↓↓↓

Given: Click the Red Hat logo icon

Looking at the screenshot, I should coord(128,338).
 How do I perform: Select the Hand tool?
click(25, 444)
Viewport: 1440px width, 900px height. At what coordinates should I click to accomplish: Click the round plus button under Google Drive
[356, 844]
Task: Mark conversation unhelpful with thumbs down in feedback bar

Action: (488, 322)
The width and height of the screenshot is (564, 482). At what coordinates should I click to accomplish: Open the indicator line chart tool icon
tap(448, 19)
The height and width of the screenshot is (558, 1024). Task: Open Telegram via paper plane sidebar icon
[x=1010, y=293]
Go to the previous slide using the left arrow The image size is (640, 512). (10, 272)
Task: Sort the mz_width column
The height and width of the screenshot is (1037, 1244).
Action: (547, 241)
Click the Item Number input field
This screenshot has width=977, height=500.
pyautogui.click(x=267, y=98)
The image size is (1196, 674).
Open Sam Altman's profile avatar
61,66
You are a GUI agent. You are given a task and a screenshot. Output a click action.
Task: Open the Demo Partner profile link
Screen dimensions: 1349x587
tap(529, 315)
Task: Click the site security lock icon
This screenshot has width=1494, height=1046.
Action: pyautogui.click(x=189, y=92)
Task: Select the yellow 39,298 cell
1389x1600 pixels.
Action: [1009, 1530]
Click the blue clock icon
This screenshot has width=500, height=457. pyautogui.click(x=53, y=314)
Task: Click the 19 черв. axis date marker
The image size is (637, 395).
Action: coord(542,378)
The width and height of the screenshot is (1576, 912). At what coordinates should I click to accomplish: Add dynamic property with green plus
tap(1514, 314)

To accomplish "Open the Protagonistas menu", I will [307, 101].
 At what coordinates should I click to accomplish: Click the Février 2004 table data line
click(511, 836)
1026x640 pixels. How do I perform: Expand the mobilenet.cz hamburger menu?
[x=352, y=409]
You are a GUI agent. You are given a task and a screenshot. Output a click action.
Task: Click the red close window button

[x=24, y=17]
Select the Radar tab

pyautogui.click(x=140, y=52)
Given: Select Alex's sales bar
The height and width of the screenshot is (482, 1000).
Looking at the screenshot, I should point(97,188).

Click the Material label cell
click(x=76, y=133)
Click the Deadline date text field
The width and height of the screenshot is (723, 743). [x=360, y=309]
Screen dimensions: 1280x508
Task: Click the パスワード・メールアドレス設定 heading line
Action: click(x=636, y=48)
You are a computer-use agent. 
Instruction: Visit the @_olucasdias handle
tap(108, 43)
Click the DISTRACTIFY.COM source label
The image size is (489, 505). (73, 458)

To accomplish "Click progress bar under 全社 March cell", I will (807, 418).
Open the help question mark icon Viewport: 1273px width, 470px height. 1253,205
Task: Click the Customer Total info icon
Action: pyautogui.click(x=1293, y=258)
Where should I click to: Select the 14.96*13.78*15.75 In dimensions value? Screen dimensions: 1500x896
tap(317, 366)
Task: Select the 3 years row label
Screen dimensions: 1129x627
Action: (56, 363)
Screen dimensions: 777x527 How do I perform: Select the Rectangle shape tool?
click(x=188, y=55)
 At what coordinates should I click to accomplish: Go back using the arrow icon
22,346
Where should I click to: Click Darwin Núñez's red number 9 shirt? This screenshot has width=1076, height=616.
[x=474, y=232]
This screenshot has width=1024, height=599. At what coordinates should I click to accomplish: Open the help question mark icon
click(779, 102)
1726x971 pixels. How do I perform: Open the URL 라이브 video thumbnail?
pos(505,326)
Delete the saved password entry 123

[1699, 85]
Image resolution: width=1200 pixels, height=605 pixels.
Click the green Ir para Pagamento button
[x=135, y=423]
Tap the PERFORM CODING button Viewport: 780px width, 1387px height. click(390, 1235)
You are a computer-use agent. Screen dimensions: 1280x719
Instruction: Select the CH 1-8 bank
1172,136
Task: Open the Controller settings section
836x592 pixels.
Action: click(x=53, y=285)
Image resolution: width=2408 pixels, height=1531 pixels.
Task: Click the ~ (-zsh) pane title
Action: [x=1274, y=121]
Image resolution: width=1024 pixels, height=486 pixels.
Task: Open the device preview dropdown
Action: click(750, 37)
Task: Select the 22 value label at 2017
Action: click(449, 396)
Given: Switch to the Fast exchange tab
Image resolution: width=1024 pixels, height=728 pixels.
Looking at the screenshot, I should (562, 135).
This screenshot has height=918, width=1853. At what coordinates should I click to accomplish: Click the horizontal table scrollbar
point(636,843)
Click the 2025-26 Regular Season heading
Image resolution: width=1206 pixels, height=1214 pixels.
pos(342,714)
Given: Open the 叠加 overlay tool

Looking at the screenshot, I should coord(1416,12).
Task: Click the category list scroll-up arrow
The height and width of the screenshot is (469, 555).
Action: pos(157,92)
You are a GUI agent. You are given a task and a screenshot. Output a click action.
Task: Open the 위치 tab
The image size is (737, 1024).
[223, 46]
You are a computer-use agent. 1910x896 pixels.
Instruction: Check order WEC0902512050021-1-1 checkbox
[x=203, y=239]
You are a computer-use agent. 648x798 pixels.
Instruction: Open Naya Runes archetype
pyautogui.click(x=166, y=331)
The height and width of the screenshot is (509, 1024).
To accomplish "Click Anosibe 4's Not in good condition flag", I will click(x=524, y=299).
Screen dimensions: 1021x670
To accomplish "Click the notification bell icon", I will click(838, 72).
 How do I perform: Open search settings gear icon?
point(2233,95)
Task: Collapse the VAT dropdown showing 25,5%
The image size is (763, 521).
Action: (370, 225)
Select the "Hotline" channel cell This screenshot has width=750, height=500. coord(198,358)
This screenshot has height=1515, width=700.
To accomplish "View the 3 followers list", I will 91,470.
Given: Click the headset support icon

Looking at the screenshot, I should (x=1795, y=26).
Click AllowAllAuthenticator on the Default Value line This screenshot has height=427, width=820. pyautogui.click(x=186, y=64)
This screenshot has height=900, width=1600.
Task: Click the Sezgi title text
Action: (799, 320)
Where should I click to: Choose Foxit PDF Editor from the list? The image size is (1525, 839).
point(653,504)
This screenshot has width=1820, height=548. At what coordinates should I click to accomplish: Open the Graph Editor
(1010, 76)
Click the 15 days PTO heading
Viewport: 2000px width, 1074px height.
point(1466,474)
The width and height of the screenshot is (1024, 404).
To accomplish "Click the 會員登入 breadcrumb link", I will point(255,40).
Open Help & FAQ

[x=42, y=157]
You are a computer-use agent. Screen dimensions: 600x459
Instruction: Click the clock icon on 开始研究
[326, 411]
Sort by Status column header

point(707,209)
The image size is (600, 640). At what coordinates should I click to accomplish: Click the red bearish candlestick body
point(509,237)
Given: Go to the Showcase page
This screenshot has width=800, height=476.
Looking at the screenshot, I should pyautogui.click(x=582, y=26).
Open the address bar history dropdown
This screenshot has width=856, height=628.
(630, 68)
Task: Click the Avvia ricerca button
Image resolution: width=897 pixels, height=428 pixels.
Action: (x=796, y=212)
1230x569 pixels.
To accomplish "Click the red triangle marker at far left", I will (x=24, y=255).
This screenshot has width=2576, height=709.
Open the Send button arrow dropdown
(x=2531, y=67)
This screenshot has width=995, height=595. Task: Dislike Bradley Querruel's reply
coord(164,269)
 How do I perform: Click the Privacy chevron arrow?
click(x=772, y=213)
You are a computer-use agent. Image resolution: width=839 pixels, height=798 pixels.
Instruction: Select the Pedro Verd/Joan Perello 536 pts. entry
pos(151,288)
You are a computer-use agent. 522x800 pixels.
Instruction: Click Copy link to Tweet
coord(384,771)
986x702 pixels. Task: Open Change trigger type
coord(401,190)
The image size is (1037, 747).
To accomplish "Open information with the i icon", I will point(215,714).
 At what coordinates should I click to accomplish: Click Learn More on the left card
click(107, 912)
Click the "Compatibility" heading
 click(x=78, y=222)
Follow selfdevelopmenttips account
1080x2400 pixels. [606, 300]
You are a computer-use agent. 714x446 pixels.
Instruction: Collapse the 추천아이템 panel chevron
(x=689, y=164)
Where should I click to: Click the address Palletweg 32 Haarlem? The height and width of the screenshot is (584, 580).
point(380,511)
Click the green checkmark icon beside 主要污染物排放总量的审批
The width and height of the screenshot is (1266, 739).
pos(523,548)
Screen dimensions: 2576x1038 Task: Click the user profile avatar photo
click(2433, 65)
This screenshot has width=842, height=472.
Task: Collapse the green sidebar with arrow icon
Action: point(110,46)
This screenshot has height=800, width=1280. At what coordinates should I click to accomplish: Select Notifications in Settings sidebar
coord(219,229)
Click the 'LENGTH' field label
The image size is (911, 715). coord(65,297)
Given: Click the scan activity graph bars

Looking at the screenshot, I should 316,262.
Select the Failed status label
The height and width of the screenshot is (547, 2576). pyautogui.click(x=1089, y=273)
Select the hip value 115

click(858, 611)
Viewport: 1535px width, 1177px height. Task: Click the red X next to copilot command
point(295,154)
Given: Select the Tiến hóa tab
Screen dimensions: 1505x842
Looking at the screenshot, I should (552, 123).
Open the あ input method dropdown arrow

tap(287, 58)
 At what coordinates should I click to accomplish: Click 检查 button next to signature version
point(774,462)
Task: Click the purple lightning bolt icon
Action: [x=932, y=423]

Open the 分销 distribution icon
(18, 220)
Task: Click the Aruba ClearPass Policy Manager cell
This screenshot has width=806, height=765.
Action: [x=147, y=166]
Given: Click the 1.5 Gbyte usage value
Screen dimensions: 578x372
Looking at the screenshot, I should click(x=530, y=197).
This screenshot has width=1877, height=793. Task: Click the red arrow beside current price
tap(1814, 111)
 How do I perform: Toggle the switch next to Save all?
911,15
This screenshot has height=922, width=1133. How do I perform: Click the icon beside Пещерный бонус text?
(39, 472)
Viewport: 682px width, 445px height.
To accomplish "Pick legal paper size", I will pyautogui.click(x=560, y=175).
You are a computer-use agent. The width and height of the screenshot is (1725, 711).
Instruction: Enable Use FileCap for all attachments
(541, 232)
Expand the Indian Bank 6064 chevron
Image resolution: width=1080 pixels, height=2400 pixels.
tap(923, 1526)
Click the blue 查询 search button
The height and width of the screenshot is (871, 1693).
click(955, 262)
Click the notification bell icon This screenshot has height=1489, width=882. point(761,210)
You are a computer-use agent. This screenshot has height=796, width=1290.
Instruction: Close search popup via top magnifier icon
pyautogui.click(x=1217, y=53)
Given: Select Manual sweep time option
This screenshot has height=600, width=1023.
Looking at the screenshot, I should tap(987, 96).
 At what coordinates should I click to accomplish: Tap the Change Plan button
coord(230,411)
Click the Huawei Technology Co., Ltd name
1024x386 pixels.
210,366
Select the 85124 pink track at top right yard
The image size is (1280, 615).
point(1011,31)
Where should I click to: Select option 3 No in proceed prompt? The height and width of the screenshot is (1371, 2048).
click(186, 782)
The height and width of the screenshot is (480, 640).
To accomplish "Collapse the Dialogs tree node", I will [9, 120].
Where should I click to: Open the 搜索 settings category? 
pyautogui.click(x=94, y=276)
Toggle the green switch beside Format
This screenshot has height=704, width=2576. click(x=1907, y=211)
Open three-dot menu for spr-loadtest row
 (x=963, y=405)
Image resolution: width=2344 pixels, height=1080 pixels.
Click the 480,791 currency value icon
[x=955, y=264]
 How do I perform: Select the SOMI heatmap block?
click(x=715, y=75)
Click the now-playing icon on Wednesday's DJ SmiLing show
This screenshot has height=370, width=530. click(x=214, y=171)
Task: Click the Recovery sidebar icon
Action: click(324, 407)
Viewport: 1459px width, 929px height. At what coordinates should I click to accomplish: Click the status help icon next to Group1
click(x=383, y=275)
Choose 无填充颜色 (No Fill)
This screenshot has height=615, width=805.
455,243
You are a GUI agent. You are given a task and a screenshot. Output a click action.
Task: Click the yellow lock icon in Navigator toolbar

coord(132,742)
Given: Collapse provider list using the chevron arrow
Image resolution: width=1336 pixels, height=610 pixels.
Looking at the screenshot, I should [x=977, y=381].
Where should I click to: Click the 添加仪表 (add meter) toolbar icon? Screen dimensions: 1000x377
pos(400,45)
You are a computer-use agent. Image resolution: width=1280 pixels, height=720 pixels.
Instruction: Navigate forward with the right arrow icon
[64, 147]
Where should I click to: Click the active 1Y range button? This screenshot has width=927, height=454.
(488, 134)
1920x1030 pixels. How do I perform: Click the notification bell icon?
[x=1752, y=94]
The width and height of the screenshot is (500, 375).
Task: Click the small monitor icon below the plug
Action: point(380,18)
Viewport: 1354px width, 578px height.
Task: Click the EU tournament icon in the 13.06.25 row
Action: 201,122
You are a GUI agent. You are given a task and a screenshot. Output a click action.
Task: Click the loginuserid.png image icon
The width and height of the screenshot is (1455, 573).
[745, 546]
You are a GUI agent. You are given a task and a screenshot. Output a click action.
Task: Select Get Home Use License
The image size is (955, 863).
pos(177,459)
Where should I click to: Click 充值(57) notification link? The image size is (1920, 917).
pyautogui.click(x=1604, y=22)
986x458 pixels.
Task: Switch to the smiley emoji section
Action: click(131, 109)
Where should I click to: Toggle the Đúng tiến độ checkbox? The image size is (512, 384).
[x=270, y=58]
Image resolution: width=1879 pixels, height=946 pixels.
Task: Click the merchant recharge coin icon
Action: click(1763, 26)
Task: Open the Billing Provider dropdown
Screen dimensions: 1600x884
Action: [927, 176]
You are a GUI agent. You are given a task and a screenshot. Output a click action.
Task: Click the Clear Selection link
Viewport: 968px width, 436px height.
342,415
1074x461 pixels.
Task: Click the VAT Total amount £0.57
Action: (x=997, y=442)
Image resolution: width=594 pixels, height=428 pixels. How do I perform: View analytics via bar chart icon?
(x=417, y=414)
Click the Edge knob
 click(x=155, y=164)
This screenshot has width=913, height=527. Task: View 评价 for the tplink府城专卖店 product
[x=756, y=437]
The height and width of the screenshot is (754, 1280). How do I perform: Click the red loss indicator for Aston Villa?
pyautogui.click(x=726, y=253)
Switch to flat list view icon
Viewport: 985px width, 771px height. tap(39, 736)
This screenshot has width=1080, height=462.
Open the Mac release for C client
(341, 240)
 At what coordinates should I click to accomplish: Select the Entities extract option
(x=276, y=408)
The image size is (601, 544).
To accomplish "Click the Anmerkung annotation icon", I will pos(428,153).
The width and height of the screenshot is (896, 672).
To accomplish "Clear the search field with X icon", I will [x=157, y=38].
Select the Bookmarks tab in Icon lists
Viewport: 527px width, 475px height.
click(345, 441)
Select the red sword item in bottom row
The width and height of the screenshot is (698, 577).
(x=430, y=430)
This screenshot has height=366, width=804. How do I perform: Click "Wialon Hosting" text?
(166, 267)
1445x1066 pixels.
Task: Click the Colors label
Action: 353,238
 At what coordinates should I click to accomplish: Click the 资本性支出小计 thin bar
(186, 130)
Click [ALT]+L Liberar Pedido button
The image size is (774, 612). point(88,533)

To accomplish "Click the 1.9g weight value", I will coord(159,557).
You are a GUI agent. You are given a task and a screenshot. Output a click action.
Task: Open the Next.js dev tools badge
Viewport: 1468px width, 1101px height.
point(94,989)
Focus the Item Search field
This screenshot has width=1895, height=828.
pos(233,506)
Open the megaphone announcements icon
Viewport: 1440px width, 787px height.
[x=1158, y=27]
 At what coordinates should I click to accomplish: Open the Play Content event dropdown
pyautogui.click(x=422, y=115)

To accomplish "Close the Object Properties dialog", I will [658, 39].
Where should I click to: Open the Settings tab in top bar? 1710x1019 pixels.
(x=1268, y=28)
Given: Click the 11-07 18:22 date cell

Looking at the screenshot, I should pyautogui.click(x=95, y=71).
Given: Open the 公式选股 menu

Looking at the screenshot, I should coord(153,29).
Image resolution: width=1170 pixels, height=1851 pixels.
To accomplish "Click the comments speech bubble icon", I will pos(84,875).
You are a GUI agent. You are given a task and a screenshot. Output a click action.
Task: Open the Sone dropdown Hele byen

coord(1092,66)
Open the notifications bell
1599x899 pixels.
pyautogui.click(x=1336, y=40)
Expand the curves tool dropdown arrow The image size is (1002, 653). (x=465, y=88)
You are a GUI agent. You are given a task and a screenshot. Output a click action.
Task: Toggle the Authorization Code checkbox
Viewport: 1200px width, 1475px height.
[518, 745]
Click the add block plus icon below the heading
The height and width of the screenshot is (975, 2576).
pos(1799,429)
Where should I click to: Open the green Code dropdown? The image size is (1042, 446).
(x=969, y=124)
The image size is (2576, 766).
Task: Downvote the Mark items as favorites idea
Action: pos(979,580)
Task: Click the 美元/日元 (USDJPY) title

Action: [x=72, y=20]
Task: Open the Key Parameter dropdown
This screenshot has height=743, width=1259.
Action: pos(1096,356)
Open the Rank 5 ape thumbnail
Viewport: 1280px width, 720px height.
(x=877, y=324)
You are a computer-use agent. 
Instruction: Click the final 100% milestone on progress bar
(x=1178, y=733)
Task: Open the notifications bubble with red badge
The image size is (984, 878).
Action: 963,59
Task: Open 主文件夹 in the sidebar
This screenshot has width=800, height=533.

↑↑↑

Only the lines with "badge" are needed; find them in the records and copy each one.

Task: Open the Next.js dev tools badge
Task: Open the notifications bubble with red badge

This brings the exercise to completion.